Browsers handle these 'secure' connections (and the 'Certificates' associated with them) as a "Trust on First Use" approach, by default.

This means we trust the computer to be configured to look up Certificate Revocations with each use; trust that the Certificate is valid; trust that no one has interjected themselves into the data stream; trust that the ISP being used has unblemished employees, and so on.

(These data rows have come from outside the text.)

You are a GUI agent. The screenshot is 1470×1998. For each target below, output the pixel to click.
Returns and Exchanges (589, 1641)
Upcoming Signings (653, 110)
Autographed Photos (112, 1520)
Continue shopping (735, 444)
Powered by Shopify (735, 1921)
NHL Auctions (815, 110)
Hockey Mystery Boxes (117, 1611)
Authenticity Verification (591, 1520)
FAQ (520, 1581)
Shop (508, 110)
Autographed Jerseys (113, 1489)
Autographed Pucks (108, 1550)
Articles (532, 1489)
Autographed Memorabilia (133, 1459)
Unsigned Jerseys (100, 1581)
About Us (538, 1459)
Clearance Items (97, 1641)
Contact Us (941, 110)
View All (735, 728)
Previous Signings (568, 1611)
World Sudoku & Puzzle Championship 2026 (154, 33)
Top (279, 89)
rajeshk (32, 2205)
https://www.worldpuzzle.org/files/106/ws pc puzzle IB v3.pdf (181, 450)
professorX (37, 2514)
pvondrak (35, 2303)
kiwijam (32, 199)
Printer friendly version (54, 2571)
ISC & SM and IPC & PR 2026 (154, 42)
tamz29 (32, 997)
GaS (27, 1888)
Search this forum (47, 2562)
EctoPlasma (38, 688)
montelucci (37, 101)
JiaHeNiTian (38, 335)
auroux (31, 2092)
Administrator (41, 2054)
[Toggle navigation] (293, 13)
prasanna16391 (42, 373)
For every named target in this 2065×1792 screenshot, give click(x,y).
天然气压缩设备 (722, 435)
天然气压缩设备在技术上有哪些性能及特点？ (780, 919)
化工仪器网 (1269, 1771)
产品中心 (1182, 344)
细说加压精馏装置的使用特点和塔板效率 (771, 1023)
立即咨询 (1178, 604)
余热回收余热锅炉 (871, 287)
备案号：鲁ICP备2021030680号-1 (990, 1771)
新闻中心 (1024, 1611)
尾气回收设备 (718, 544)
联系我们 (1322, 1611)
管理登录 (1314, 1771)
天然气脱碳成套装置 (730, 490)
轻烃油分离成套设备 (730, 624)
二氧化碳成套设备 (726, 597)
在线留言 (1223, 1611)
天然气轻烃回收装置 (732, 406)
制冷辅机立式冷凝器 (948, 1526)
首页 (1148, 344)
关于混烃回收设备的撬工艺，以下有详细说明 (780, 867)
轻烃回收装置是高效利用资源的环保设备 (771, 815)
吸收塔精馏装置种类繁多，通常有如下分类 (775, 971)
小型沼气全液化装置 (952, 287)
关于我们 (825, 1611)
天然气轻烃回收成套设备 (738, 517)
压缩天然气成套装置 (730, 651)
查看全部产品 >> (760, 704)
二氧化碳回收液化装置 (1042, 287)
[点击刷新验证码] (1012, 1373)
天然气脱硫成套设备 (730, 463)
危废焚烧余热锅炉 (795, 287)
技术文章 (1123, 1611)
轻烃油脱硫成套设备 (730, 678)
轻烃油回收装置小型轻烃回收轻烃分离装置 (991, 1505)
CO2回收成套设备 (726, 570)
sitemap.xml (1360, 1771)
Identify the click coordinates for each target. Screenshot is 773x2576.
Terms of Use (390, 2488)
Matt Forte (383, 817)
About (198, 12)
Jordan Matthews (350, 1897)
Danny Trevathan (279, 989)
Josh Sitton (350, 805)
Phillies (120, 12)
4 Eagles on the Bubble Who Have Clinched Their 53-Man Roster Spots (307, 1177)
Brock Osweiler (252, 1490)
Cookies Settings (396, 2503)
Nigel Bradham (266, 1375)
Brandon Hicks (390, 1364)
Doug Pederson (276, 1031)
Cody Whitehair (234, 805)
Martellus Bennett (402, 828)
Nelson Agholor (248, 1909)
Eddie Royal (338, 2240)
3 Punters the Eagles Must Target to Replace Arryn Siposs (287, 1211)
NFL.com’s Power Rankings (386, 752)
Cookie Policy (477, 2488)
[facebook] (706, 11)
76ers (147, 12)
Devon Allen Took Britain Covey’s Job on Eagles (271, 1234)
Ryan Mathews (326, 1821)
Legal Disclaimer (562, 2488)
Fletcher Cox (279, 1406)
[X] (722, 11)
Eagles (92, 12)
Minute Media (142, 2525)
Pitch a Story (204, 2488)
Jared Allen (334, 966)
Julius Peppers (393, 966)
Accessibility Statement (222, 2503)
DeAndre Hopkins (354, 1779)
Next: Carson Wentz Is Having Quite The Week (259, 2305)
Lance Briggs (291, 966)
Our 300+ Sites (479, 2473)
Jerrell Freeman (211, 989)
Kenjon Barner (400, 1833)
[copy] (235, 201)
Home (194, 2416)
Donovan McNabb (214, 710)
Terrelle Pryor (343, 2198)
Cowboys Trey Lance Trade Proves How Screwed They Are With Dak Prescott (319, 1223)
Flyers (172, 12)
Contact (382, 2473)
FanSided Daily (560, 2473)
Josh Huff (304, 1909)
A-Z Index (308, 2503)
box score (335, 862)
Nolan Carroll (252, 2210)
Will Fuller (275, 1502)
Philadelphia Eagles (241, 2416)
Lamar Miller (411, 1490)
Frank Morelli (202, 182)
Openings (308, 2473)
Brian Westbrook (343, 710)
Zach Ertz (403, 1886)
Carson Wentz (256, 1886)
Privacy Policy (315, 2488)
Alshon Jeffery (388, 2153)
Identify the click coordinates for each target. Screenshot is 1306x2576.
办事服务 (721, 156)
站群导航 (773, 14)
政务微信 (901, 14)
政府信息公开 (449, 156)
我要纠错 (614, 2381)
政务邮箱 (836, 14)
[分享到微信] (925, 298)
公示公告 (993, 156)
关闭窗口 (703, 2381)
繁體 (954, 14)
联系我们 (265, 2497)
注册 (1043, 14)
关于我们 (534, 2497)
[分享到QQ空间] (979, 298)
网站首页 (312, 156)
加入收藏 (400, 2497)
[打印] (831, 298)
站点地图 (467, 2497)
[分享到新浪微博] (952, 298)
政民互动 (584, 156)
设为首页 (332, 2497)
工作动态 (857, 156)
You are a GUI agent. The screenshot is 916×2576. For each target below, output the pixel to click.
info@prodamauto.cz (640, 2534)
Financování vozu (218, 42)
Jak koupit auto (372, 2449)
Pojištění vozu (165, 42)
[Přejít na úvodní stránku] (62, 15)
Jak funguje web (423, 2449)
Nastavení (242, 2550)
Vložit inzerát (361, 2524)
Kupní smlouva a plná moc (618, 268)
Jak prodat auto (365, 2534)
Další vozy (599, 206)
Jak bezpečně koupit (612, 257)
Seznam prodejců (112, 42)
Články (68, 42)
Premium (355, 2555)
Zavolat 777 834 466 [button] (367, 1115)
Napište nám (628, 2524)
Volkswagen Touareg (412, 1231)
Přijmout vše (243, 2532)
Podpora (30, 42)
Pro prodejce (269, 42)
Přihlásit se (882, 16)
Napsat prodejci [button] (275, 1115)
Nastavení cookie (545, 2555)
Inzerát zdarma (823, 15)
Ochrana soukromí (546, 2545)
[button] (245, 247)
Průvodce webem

Even the Trust Model of Certificate Authorities & the protocols involved has become questionable because of lax issuance of Certificates and outright hacking of Certificate Authorities and subsequent issuance of fraudulent certificates.

(Comodo, RSA & DigiNotar for example)



All that on top of the assumption that your computer does not have malware that intercepts keystrokes before it even gets launched from the browser.



For all but the most adept in Security, it gets down to a matter of trust across the entire fabric of the Internet...and the less you know, the more you must rely on 'trust'.

The lure of the convenience aspect often overwhelms the phobia inherent to using a convoluted and abstract technical system which for the most part is indistinguishable from magic.

In theory no.



There are certain attacks in which an attacker will position himself in between you and your bank; by pretending to be a wireless access point for example. The attacker will strip off the SSL encryption, read the contents of your communication, then re-encrypt it and send it on to the intended destination, pretending to be you. The same is then done with information that is sent back.



For that reason you should avoid wifi you don't own (even if wpa is used) and avoid using proxy servers when dealing with important things like banks.

No, the HTTPS means that it's secure.



Theoretically, it's possible but highly improbable to do.



No one can easily see the data packets you send to a secure site using SSL or TLS.